- **Tarefa 1**:
Responda às perguntas com base no texto sobre a denúncia da Defensoria.
(a) Em que período os defensores públicos visitaram as prisões estaduais?
(b) Em que porcentagem das unidades visitadas a população está acima da capacidade?
(c) Quais unidades fiscalizadas ficam no interior do Estado?
- **Tarefa 2**:
Por favor, reescreva de forma mais breve o parágrafo do texto sobre a denúncia da Defensoria que começa com "Além disso, o órgão", mantendo seus fatos principais.
- **Tarefa 3**:
Reproduza o trecho do texto sobre a denúncia da Defensoria entre "Como forma de" e "saúde da categoria.", inclusive.

- **Texto do exercício**:
------------------------------------------------------------

O que consta na denúncia da Defensoria ao CIDH
O relatório da Defensoria tem como base visitas feitas pelos defensores públicos às prisões estaduais entre junho de 2020 e março de 2021. O Núcleo Especializado de Situação Carcerária da Defensoria verificou que 93% destas 21 unidades estão com população acima de sua capacidade, algumas com mais que o dobro de detentos que o máximo estipulado. Já em 86%, o fornecimento de água aos presos é racionado sem justificativa.
Além disso, o órgão também identificou que mesmo em meio à pandemia do coronavírus, a SAP não tem atuado para distribuir com frequência e em quantidade suficiente material de higiene e assepsia aos sentenciados. Para a Defensoria, aliado à falta de água em algumas unidades e à aglomeração das celas, esse cenário estaria colaborando para a disseminação descontrolada da COVID-19 pelo sistema prisional paulista.
Entre as unidades que foram alvo de fiscalização estão as Penitenciárias de Sorocaba, Guareí, Piracicaba e Feminina da capital , e os CDPs de Pinheiros, Osasco, Mauá, Diadema e Santo André, todos na região metropolitana de São Paulo, além de Limeira, Bauru e Americana, no interior, bem como São Vicente, no litoral do Estado.
Como forma de defender os interesses dos servidores penitenciários, que vêm sofrendo com o aumento dos casos de contágio pela doença - bem como o alto registro de óbitos - o SIFUSPESP vai atestar a superlotação das unidades, o aprofundamento do déficit funcional e as péssimas condições de trabalho dos servidores, que colocam em risco a segurança das penitenciárias e a saúde da categoria.

------------------------------------------------------------

- **Dados de origem**:
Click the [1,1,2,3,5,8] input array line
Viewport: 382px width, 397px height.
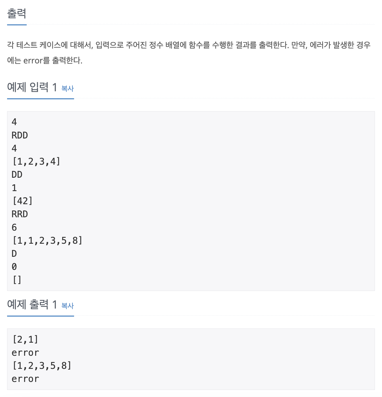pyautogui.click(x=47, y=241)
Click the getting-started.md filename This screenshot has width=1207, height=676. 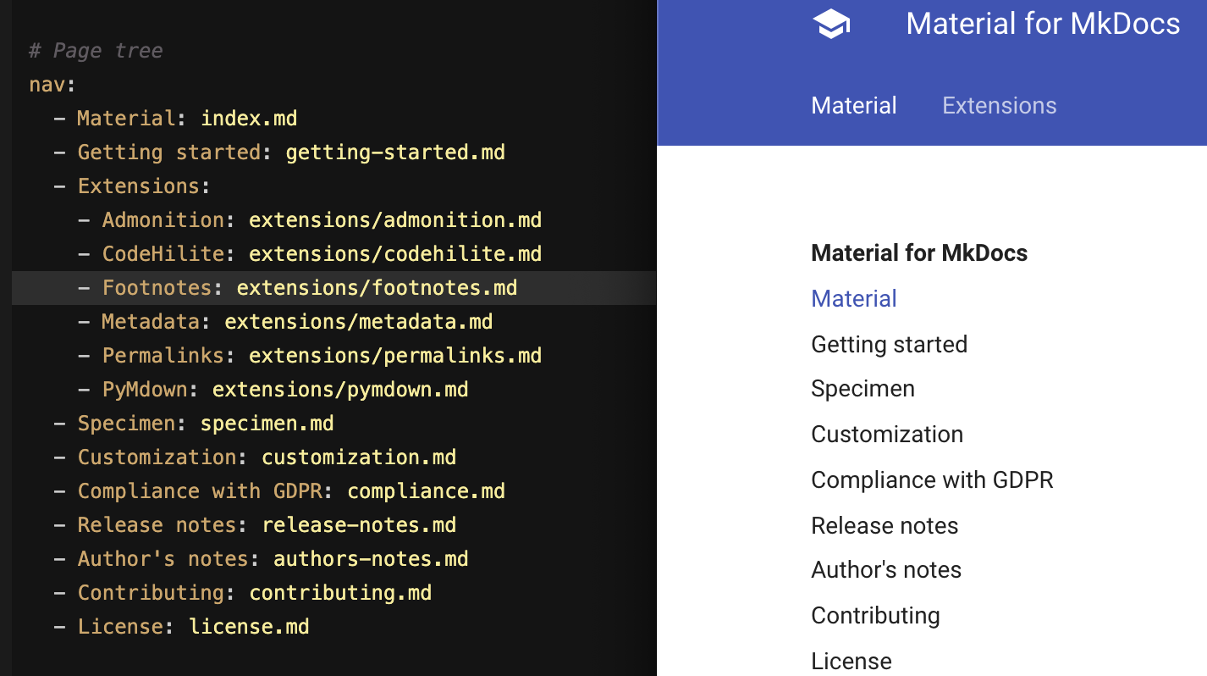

------------------------------------------------------------

- **Resposta do exercício 1**:
(a) Entre junho de 2020 e março de 2021.
(b) Em 93% das unidades.
(c) Limeira, Bauru e Americana.

- **Resposta do exercício 2**:
A Defensoria constatou que, mesmo durante a pandemia do coronavírus, a SAP não distribui material de higiene e assepsia aos sentenciados com frequência e em quantidade suficiente. Para o órgão, essa situação, somada à falta de água em algumas unidades e à aglomeração das celas, contribui para a disseminação descontrolada da COVID-19 no sistema prisional paulista.

- **Resposta do exercício 3**:
Como forma de defender os interesses dos servidores penitenciários, que vêm sofrendo com o aumento dos casos de contágio pela doença - bem como o alto registro de óbitos - o SIFUSPESP vai atestar a superlotação das unidades, o aprofundamento do déficit funcional e as péssimas condições de trabalho dos servidores, que colocam em risco a segurança das penitenciárias e a saúde da categoria.